What it doesn`t do is address the issues at the end of Zagreus: the Doctor having now entered a divergent universe to prevent his Zagreus energies disrupting our own universe; oh and we`re minus the TARDIS now too. This also means that Scherzo is a pretty serious play; there are no light moments, the sound creature is disturbing, the Doctor`s behaviour is colder, recalling An Unearthly Child although the setting is more reminiscent of the opening episode of The Mind Robber.

In short, despite strong performances from Paul McGann and India Fisher, a stronger story is required should Big Finish try anything similar in the future.


If I Close My Eyes You Can't See Me by Kathryn Young 17/11/04

I have great fun imagining the pitch for this story...

Rob: So what happens is this - they wander around a big glass ring, eat raw alternate universe evolving monsters, chat a bit and then they sort of chat a bit more... and that is about it.

Gary: Get the butterfly net.

However Rob and the Greeks had the right idea: catharsis. Sometimes you just have to let it all out.

Have you ever had one of those nights? You know the one. It starts off as a party, perhaps with a few friends and it ends up as a sort of drunken psychoanalysis session. You find yourself at three in the morning getting someone's life history, far too much information about their sex life and all the fears, hopes and dreams that they are too afraid to even admit to themselves. During that time (and under the influence of lots and lots of alcohol) you reach out to people in a way that you can never normally do. And, ironically, then when you see them next morning at the photocopier you smile at each other and never speak of that night again.

To me Scherzo is the Doctor Who equivalent of Charley and the Doc staying up far too late with a bottle of tequila. What ever happens during that drunken night won't change anything, it probably won't be remembered or ever spoken of again, but these nights occur because just every so often we have to let go and actually say how we feel about... well... everything.

Everyone (and I am going to use the word "complains" here) complains about this story because it is yet another "companion falls for the Doctor" story.

And yes I agree... dear god - this poor man/Time Lord. He is a total shag magnet. At this point in the EDAs I have even begun to wonder if Fitz has started to fall in love with the Doc. It makes me really glad that I am not Paul McGann. I get the feeling that Paul cannot go to the supermarket without being leapt upon by the checkout chicks.

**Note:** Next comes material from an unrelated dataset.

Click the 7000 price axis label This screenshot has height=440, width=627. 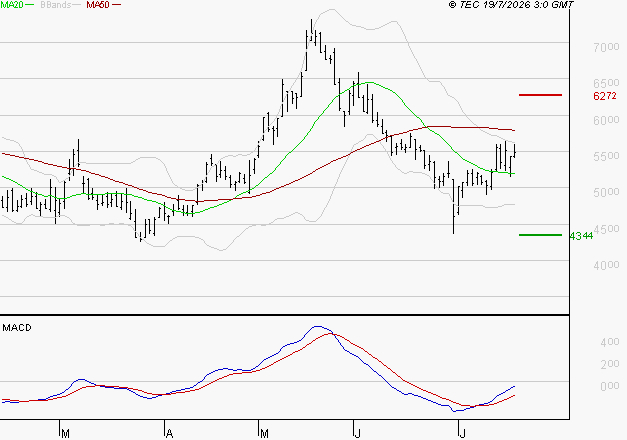point(606,47)
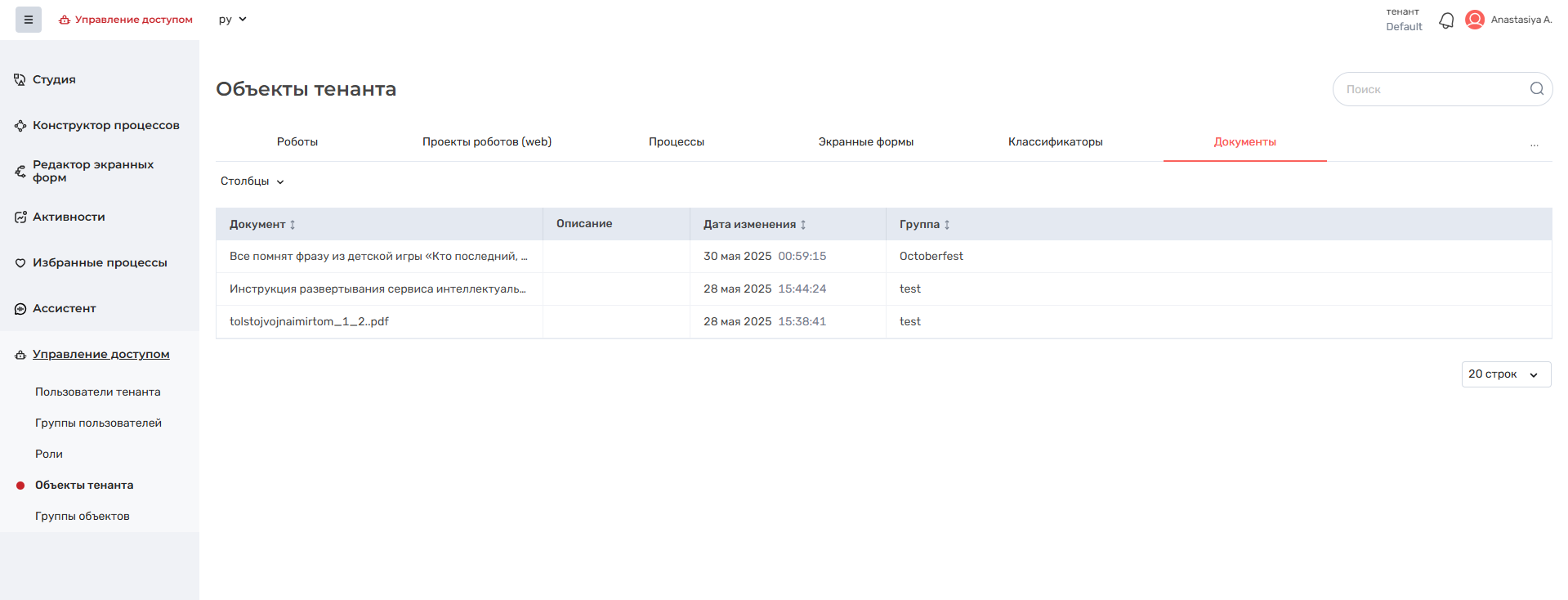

But is this story really just about Charley going all gooey for our byronesque Eighth Doc (come on - didn't we cover this ground in the books so do we really need to rehash it here?) or is it really an excuse for us to see how our two protagonists tick and perhaps examine a side of the Doctor we very rarely get to see - how he feels about life, the universe and this whole being a universe saving hero thing?

If this was a Kate Orman story the Doctor and Charley would probably be beaten with sticks. Rob Shearman's approach is more subtle. He just hands them the Tequila bottle, sits back and waits. Because he knows that with enough tequila (or in this case enough walking endlessly around a big glass ring with half your senses cut off) that after a while the truth will come out.

And personally I think the Doctor had already been hitting the booze before the party started. Well, not so much hitting the booze, but that he dropped some acid just before lunch and is currently having a very bad trip. When we first meet the new post-Zagreus Doctor he is hiding behind the console and freaking out "cos like the future's going to come and get him and gobble him up". It is then that we realize the Doc doesn't really have all his dimensions stabilized.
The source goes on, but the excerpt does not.